Despite the challenges, the researchers were able to generate live offspring using only DNA from two male parents. A modified sperm cell had six genetic regions removed to make it more closely resemble a female genome, and then was combined with normal sperm inside an empty female egg. (Empty or not, an eggy enclosure is still necessary to bring sperm and sperm together.) These odd hybrid embryos—literal egg shells containing double doses of paternal DNA—were then transferred into a surrogate mouse mother.

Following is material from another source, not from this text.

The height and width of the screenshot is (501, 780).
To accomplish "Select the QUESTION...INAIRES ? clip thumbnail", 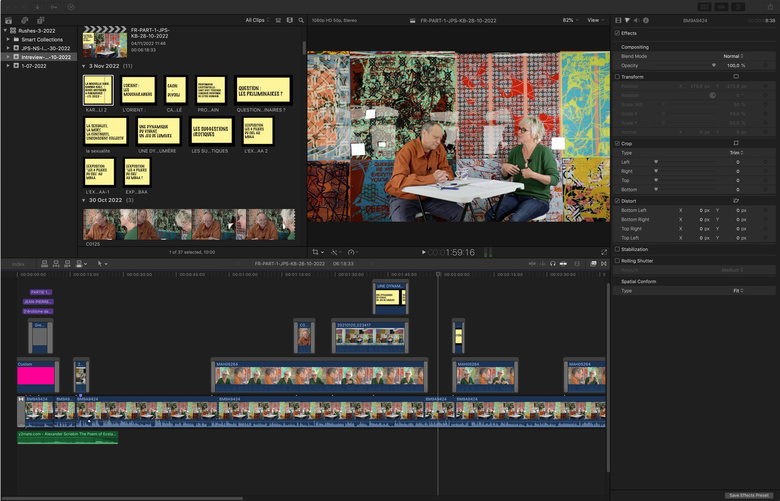I will click(x=263, y=91).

Just over one percent of the offspring survived. Sadly, all the pups were born with severe defects and died almost immediately. When the researchers removed a seventh imprinted region from the edited sperm cells, however, they doubled the survival rate. The pups still did not grow to adulthood, but even so, the method had worked, and the offspring’s short-lived viability was monumental.
“This really shows that imprinting is the block to uniparental development,” says Bartolomei. “We’ve known it from the maternal perspective, but now, with the bipaternals, it’s a first.”
According to Li, the next step is to improve longevity for bipaternal mice. It’s still not clear what is killing the mice with two genetic fathers—it’s possible that there are other critically imprinted regions that still need to be genetically “managed,” Bartolomei says.
In fact, it’s a bit of a wonder that so few genetic manipulations were enough to transform the genome of one sex into something resembling the other. There are over 150 genes thought to be imprinted in mice—and the list is ever growing—but not every single one of those genes is critical to birth live offspring.
While the novel genetic modification technique worked to breed single-sex mice, Mainieri cautions that it would require a “huge, huge step” to repeat these experiments in other mammals, including humans. Though Li, Zhou, Hu and their colleagues are eager to someday move on to primates, there’s no guarantee that the markups in one species’ genetic manuscript will easily translate to another’s.
Still, these new findings signify a breakthrough in scientists’ understanding of the role of genomic imprinting in mammalian reproduction. Additionally, there are several disorders that stem from improper imprinting in the genome—so even if motherless or fatherless babies aren’t on the horizon, simply understanding these genetic quirks could change our approach to medicine.
“With this knowledge, we have an ability to read the sentences or paragraphs [of genomic text] in a way that we never have before,” Mainieri says. “And that’s huge.”